Continue the passage on ginsenoside content and harvest time, starting after its last sentence.

▶ [Source document]:
--------------------------------------------------

The ginsenoside content in the aerial part of WSG was mainly dominated by F2, Re, and Rg1, with the proportions of Re and Rg1, the representative protopanaxatriol (PT) type, in May, June and July accounting for 47.2%, 50.1%, and 43.2%, respectively. The ginsenoside Rb1 and Re were the highest in the root part, while the ginsenoside Re is abundant in both aerial and root parts, and is found in high concentrations in commercially available ginseng extracts [7]. The ginsenoside Re is known as a water-soluble compound that accounts for about 23% of the total saponins found in the plant's leaves, stems, seeds, and roots [1, 10, 43]. It has been found to have neuroprotective effects against Parkinson's disease (which is caused by damage to nerve cells), and to improve kidney function [3, 41, 49]. Furthermore, fermentation of the leaves of WSG using Rhizopus oligosporus increased the content of various ginsenosides, including squalene, phenol, L-carnitine, and Re, which showed high antioxidant activity [28]. The ginsenosides Rg1 and Rb1 also have neuroprotective effects against Alzheimer’s disease caused by neurodegeneration [26], and Rg1 has the effect of hepatocyte function improvement and anti-inflammatory effect [4, 5]. Furthermore, since this study analyzed the growth and ginsenoside content of WSG collected monthly from the same environment, there is no difference in the topography and climate of the cultivation sites, and the results can be regarded as purely the result of the harvest time. It has been proposed to use the ratio of Rg1 to Ro (Rg1/Ro) as a specific marker to distinguish the harvest time of ginseng [31], and when comparing the contents of Rg1 and Ro investigated in this study, the highest ratio of Rg1/Ro was found in July (0.49), and the lowest in October (0.28). The highest ratio in July accords with the optimal harvest time suggested in this study. Based on these results, it is believed that the ratio of Rg1 and Ro content can be applied to establish the harvesting time in actual WSG.

--------------------------------------------------

▶ [Data extract]:
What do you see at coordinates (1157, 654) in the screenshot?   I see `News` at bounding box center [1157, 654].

--------------------------------------------------

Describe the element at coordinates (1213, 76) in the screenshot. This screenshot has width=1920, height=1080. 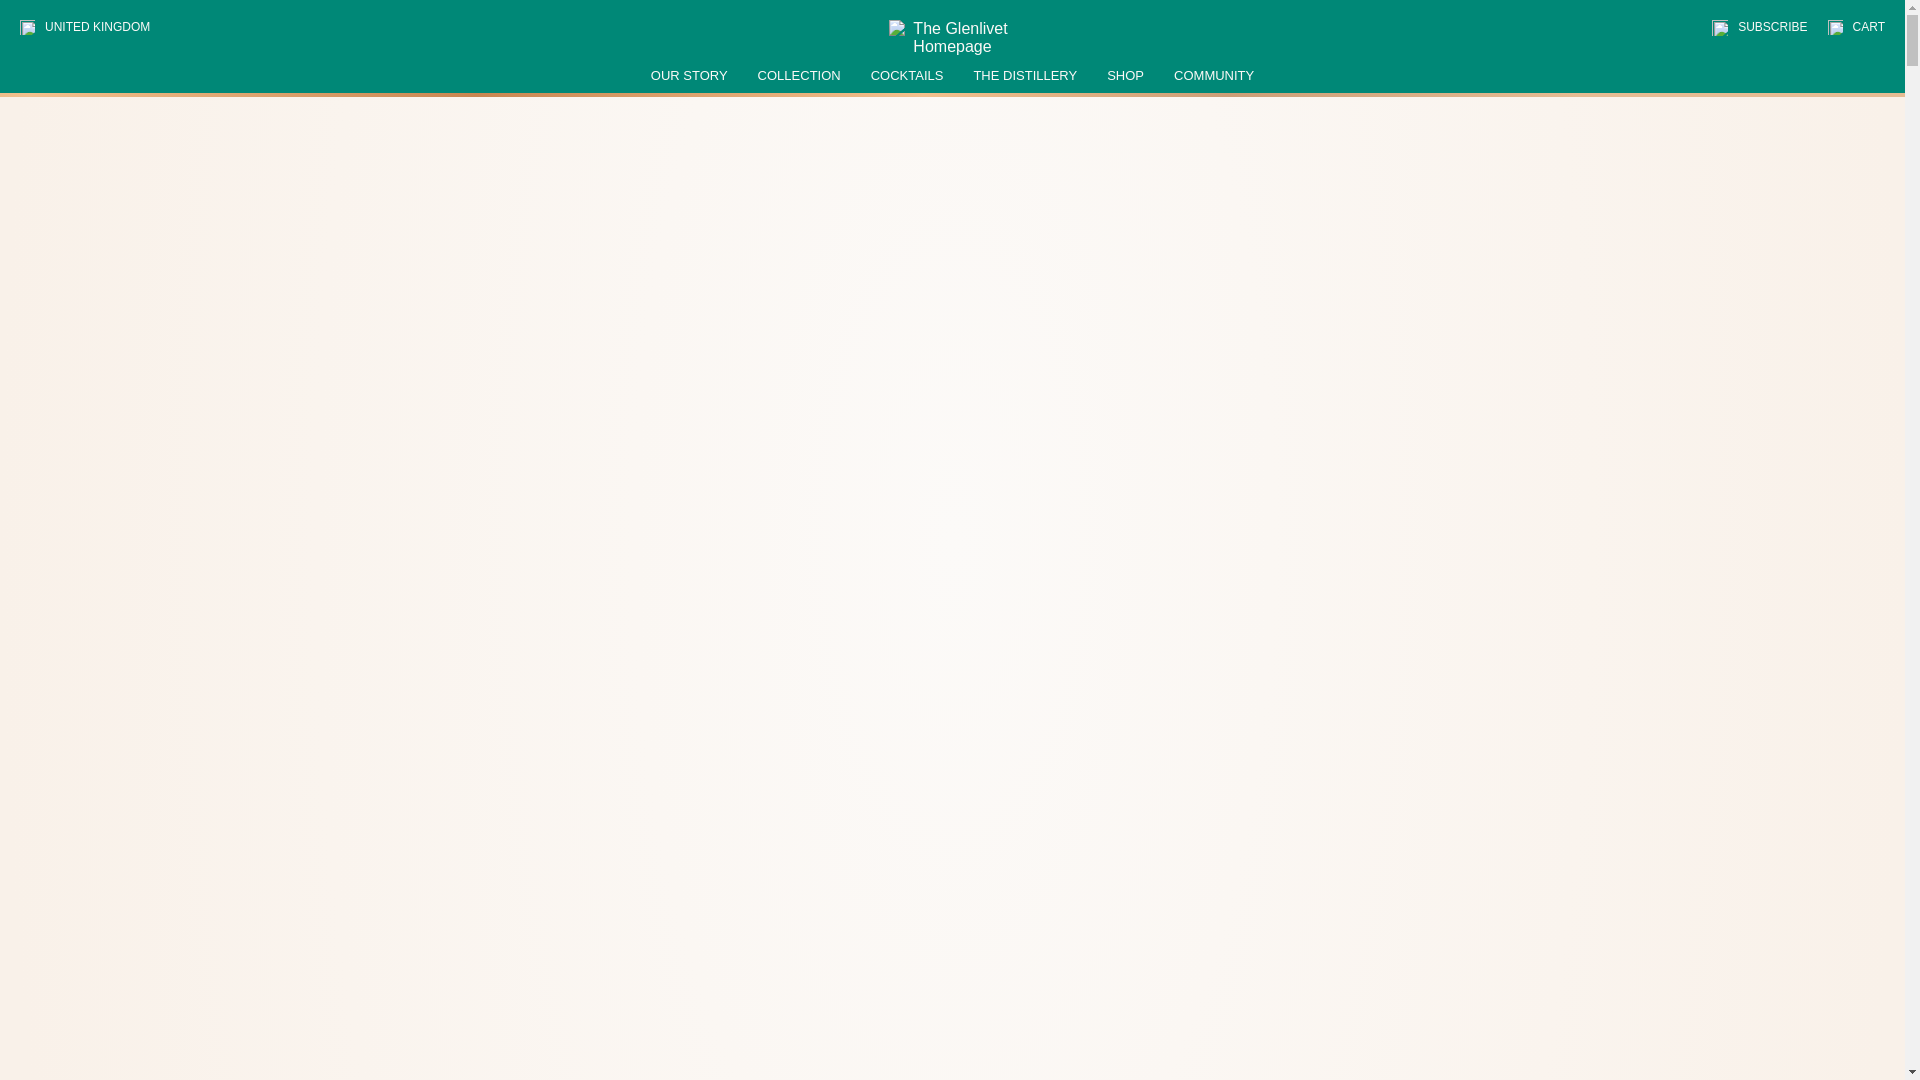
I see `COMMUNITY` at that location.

--------------------------------------------------

▶ [Exercise result]:
As shown in the correlation analysis between the growth characteristics and ginsenoside content of WSG, the number of leaflets per stem showed significantly positive correlation with Rb3 (r = 0.651, p = 0.041) and Rc (r = 0.649, p = 0.042), while Rb2 was correlated with leaflet length (r = 0.635, p = 0.048), leaflet width (r = 0.670, p = 0.034), and aerial weight (r = 0.675, p = 0.032), and Ro showed a significant positive correlation with root diameter (r = 0.718, p = 0.019). It indicated that the content of ginsenosides increases as the growth of WSG increases (Table 3). Previously reported studies on 7- and 13-year-old WSG showed that the content of ginsenosides Rb1, Rb2, Rc, and Rd (PPD type) were significantly correlated with root length and cross-sectional area, surface area, volume, and root weight [16, 17].

Based on the results of this study, it is believed that the harvesting in May–July, when the total ginsenoside content is the highest, is suitable for use as a raw material for industrialization of WSG. Therefore, the raw materialization of the whole plant, including both the aerial and root parts, will require a revision of the current law on food ingredients of WSG.